All beings experience such intermediate states their entire lives until enlightenment, when mind
recognizes its own timeless clear light. Right now at this lecture for instance, we are in the
bardo of being awake - at least I hope so. We communicate with symbols and words, and perceive the
world through our senses. At nighttime the bardo is that of sleep, of darkness and a lack of
consciousness. To those lucky ones who know the clear light meditation very well, the experience is
that of lying in an ocean of light.
There are also periods when stored impressions come up in different ways, such as in dreams.
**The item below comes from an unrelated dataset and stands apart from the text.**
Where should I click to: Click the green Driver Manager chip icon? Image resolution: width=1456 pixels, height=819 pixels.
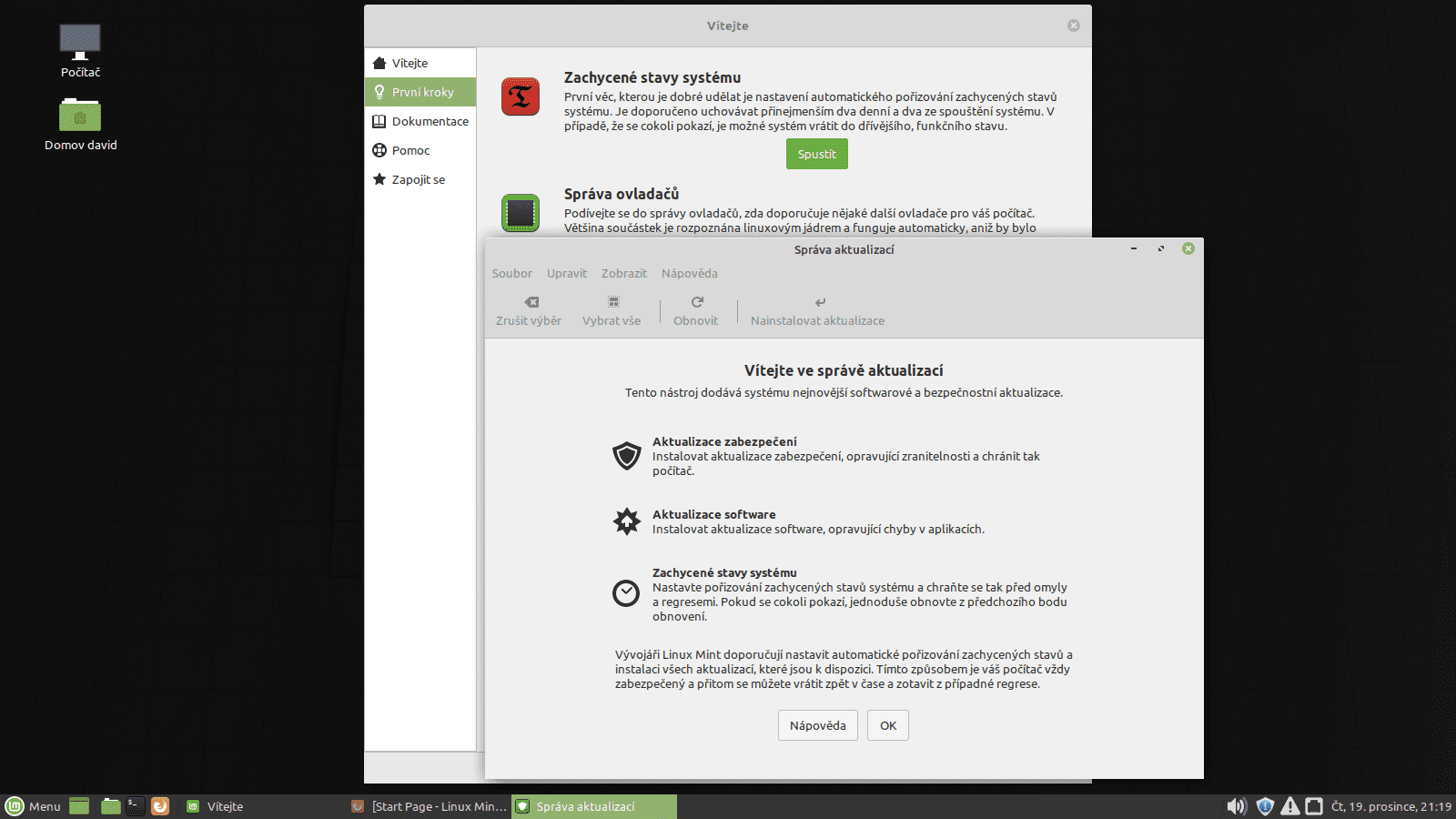point(520,212)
This is called the bardo of dreaming, and it probably includes most drug-induced conditions. Then
we wake up again and resume waking consciousness. Evidently, everything mentioned so far is
conditioned and changing and can be of no lasting help to beings. If we meditate, however, a state
comes forth which is in essence timeless clear light, an awareness which is not dependent on
anything. It is beyond birth and death, without coming or going. All Diamond Way practices aim to
make radiant awareness always present. While alive, beings, both humans and animals, move between
the three above bardos, waking, sleeping, or dreaming. At death, three further bardos appear.
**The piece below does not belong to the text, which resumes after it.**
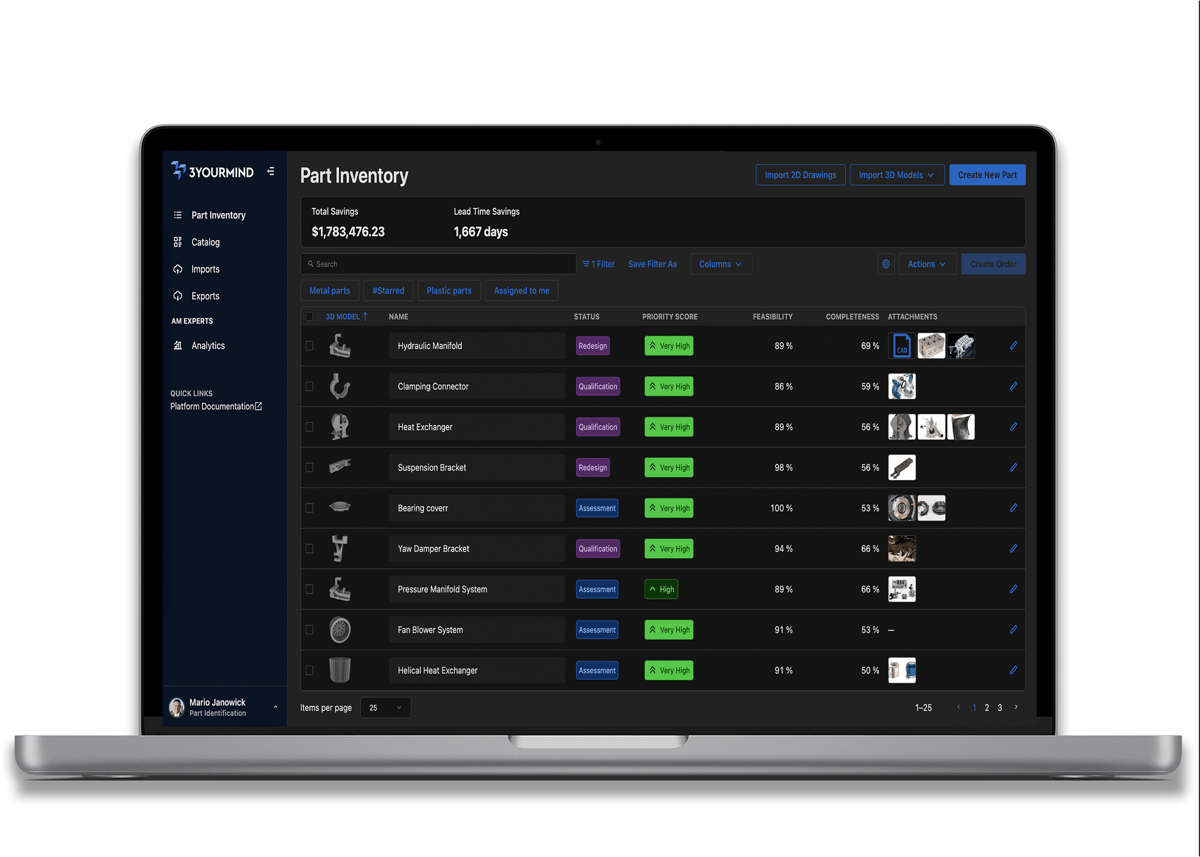Check the select-all checkbox in the table header
The height and width of the screenshot is (857, 1200).
tap(308, 316)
First, comes the process of dying itself. Whether death is quick or slow there is a
transformation. Afterwards, a period follows wherein mind continues its habitual flow from the
previous life. After recognizing that one is actually dead, a process of restructuring takes place
and, depending on the dominant state, mind enters a new realm among the six levels of existence.
This has always been so. In the same way that space is without beginning, mind also has no starting
point. Outside as inside it has constantly been playing, expressing and experiencing its richness
in countless ways. These six bardos have always alternated; the three daily ones and the three
which follow when non-liberated beings move into their next life.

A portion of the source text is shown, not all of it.